Tuliskan ulang kata demi kata bagian teks bacaan di bawah tentang program Wisata Religi Tadabur Alam yang dibuka dengan kata-kata "Program Wisata Religi" dan ditutup dengan "dimiliki dunia.(Foto: Istimewa)".

== Teks Bacaan ==

Oleh: Dr. Hayu S. Prabowo, Ketua Lembaga Pemuliaan Lingkungan Hidup dan Sumber Daya Alam Majelis Ulama Indonesia (Lembaga PLH & SDA MUI)
Program Wisata Religi Tadabur Alam (WIRTA) telah digagas Lembaga Pemuliaan Lingkungan Hidup dan Sumber Daya Alam, Majelis Ulama Indonesia (Lembaga PLH & SDA MUI). Gagasan ini timbul berawal dari sosialisasi program ecoMasjid pada Rakernas MUI November 2017 yang dilanjutkan dengan sosialisasi program ecomasjid pada Rakerda MUI Provinsi Papua Barat pada Desember 2017. Pada Rakerda tersebut telah dilakukan kunjungan sebuah masjid baru di kawasan Islamic Center Muadz bin Jabal (ICM) di Raja Ampat.
Raja Ampat merupakan salah satu dari 10 tempat menyelam terbaik yang dimiliki dunia.(Foto: Istimewa)

===
== Isi Data ==

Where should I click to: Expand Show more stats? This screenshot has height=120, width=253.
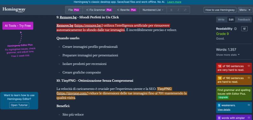[x=228, y=55]
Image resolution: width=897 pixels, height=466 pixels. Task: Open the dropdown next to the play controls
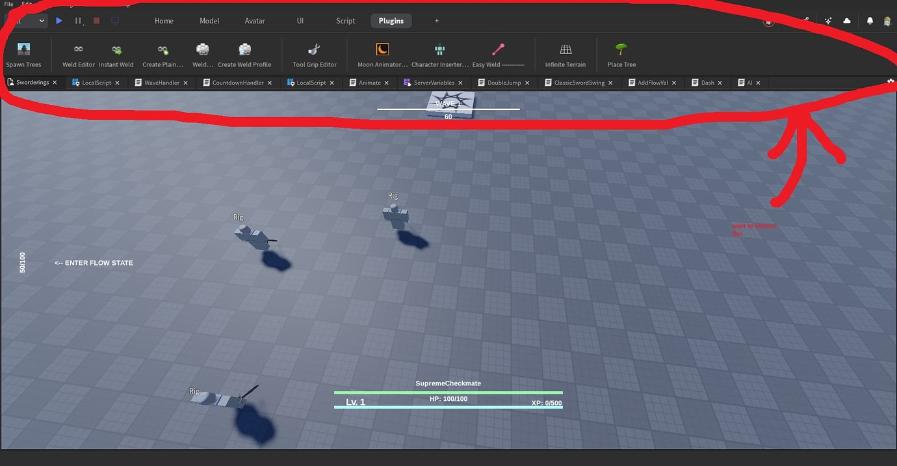pos(41,20)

===

Penyelesaian
Program Wisata Religi Tadabur Alam (WIRTA) telah digagas Lembaga Pemuliaan Lingkungan Hidup dan Sumber Daya Alam, Majelis Ulama Indonesia (Lembaga PLH & SDA MUI). Gagasan ini timbul berawal dari sosialisasi program ecoMasjid pada Rakernas MUI November 2017 yang dilanjutkan dengan sosialisasi program ecomasjid pada Rakerda MUI Provinsi Papua Barat pada Desember 2017. Pada Rakerda tersebut telah dilakukan kunjungan sebuah masjid baru di kawasan Islamic Center Muadz bin Jabal (ICM) di Raja Ampat.
Raja Ampat merupakan salah satu dari 10 tempat menyelam terbaik yang dimiliki dunia.(Foto: Istimewa)